== Required task ==
Reproduce the items below exactly as they stand, from the line with "Toggle the 06/21 20:41 deposit checkbox" to the line with "will tap(100, 358).", including both of those lines.

──────── Provided data

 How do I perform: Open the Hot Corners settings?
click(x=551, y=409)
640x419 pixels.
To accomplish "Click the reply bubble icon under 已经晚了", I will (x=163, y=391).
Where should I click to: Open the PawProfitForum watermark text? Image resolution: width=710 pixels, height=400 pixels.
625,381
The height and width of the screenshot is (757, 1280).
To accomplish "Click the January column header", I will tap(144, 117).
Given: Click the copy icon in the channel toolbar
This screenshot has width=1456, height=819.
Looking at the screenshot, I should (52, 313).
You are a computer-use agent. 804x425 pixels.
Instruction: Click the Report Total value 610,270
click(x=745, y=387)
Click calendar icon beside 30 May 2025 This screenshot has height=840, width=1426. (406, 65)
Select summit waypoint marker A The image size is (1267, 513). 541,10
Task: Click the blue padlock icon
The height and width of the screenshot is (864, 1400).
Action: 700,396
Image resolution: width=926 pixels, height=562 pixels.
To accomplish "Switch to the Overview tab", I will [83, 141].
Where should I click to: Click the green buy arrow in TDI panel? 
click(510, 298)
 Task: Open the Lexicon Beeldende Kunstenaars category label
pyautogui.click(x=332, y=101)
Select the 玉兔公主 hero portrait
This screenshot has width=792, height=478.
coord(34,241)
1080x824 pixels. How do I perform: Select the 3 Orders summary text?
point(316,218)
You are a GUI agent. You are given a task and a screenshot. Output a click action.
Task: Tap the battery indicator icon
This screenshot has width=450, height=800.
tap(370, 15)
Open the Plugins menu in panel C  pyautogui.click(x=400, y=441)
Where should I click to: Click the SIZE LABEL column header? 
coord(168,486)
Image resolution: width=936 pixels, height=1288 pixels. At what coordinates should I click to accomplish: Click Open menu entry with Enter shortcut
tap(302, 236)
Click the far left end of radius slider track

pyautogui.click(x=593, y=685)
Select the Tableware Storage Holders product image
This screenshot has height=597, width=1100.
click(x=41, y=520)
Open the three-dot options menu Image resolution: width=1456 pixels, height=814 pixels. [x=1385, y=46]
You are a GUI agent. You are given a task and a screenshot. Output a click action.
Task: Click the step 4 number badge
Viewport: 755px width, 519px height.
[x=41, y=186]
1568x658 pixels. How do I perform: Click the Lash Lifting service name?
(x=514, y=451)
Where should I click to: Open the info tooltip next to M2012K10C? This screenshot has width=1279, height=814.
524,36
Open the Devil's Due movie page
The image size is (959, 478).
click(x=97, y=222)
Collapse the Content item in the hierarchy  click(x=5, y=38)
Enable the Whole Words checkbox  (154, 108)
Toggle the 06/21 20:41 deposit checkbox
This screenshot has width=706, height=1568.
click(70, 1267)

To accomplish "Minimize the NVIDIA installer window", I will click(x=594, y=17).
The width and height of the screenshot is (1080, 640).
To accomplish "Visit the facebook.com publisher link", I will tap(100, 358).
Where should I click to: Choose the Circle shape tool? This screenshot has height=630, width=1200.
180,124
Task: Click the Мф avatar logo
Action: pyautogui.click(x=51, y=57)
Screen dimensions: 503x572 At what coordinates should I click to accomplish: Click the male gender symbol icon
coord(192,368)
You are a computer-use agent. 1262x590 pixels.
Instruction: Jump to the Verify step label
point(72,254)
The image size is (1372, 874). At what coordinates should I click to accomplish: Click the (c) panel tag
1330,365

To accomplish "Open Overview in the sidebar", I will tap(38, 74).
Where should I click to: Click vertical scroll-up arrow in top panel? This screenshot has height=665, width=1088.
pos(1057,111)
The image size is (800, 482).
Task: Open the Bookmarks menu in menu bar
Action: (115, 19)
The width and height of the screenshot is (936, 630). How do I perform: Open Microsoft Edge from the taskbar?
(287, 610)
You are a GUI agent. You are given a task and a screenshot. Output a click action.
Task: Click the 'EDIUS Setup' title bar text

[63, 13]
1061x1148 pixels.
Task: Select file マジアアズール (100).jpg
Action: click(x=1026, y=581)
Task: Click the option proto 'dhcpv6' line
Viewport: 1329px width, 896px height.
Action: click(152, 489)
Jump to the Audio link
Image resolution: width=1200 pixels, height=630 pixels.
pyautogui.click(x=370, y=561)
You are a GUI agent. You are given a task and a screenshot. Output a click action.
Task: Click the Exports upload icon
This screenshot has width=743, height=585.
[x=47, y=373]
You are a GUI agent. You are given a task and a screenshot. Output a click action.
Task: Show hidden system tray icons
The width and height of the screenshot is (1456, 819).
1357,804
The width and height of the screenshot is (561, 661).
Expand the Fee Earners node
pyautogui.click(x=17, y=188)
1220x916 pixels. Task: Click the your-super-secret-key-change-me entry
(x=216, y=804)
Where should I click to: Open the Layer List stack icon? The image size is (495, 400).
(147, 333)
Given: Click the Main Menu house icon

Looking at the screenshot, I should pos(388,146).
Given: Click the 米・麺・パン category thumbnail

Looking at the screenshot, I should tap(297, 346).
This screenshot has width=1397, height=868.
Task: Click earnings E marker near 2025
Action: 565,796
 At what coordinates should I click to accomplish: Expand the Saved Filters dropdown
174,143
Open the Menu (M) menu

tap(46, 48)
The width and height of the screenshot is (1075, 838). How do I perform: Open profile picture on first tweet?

────────────────

== Written solution ==
Toggle the 06/21 20:41 deposit checkbox
This screenshot has width=706, height=1568.
click(70, 1267)

To accomplish "Minimize the NVIDIA installer window", I will click(x=594, y=17).
The width and height of the screenshot is (1080, 640).
To accomplish "Visit the facebook.com publisher link", I will tap(100, 358).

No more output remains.